* [Task brief]
Only reproduce the lines from the line containing "The width and height of the screenshot is (778, 441)." onward, exactly, through the final line of the data below.

*** Opening Material for the task ***

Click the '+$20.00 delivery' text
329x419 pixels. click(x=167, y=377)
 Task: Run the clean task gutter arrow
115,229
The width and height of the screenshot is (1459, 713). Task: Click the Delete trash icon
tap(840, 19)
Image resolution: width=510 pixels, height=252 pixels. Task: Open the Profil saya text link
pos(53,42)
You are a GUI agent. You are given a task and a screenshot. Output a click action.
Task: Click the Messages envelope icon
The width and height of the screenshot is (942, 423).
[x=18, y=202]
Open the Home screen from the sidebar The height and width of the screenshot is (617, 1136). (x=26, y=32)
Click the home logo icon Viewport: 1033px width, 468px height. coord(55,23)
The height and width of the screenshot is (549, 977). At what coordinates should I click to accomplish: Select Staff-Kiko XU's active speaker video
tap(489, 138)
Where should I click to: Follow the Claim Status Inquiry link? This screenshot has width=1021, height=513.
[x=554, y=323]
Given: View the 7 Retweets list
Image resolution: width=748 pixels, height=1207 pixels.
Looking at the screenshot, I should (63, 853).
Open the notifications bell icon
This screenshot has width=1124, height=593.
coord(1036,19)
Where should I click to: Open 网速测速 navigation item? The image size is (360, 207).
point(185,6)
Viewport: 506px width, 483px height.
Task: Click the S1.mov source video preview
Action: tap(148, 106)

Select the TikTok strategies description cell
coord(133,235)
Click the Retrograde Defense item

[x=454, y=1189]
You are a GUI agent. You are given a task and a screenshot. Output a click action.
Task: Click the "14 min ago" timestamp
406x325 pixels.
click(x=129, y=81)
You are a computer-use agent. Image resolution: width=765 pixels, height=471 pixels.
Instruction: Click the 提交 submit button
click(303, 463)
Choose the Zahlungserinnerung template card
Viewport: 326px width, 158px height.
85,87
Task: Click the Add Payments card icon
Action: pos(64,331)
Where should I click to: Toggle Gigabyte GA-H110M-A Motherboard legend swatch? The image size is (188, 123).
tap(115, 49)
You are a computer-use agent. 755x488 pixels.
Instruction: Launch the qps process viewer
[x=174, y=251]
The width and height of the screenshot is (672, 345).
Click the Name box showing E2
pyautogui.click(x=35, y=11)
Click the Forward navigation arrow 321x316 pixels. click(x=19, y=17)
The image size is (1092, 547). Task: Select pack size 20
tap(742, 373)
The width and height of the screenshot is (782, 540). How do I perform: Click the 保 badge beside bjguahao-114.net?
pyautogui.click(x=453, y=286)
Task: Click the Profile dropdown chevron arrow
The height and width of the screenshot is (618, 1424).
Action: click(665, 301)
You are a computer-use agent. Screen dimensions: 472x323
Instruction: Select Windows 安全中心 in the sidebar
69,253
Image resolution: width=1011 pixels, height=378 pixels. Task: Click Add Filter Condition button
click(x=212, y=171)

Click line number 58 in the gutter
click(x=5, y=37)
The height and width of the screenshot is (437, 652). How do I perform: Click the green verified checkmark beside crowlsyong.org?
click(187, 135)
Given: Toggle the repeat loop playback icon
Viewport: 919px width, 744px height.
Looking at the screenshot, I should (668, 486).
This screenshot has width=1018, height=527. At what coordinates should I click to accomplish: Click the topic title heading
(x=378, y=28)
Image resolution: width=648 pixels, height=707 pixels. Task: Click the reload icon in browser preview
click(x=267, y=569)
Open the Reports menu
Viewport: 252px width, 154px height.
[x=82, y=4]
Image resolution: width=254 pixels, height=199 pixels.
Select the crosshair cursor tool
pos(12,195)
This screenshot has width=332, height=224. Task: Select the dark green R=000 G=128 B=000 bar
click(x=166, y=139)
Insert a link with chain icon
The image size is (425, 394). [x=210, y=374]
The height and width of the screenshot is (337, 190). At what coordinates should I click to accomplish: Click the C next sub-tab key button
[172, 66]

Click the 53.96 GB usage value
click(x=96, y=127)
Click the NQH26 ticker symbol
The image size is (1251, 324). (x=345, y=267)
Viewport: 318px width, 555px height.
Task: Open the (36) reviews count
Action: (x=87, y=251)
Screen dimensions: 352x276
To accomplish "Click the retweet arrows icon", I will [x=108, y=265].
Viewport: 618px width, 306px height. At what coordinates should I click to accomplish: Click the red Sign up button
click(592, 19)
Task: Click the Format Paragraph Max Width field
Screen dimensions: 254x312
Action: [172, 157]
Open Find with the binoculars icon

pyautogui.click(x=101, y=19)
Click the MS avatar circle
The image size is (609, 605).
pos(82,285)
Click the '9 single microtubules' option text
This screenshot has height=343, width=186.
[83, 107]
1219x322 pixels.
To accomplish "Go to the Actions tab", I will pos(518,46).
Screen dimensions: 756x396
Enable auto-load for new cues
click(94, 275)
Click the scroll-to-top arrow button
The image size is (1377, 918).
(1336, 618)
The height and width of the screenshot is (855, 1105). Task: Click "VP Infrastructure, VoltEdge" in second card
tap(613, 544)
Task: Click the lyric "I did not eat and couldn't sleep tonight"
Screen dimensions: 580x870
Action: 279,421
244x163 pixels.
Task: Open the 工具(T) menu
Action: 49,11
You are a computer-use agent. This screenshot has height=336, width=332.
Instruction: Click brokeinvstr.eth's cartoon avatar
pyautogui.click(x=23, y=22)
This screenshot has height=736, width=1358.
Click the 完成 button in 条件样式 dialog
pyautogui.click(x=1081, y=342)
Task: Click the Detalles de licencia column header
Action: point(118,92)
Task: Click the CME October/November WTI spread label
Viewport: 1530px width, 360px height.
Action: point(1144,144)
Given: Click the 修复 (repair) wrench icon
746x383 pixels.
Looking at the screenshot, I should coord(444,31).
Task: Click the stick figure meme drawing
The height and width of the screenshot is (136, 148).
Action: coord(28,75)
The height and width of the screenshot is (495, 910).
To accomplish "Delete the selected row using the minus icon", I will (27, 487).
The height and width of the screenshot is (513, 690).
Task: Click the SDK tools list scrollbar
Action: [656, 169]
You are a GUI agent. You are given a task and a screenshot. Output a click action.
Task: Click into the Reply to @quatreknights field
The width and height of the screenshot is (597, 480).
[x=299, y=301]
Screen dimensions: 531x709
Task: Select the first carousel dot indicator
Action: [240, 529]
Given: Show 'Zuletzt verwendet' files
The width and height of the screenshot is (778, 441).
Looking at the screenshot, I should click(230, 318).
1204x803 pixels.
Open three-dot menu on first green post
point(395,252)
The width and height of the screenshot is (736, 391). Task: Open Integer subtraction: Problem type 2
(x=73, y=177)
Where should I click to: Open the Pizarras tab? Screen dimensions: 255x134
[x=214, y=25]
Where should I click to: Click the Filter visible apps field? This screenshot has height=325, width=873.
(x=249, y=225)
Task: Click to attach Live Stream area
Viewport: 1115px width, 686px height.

*** Closing Material for the task ***

* [Written response]
The width and height of the screenshot is (778, 441).
Looking at the screenshot, I should click(230, 318).
1204x803 pixels.
Open three-dot menu on first green post
point(395,252)
The width and height of the screenshot is (736, 391). Task: Open Integer subtraction: Problem type 2
(x=73, y=177)
Where should I click to: Open the Pizarras tab? Screen dimensions: 255x134
[x=214, y=25]
Where should I click to: Click the Filter visible apps field? This screenshot has height=325, width=873.
(x=249, y=225)
Task: Click to attach Live Stream area
Viewport: 1115px width, 686px height.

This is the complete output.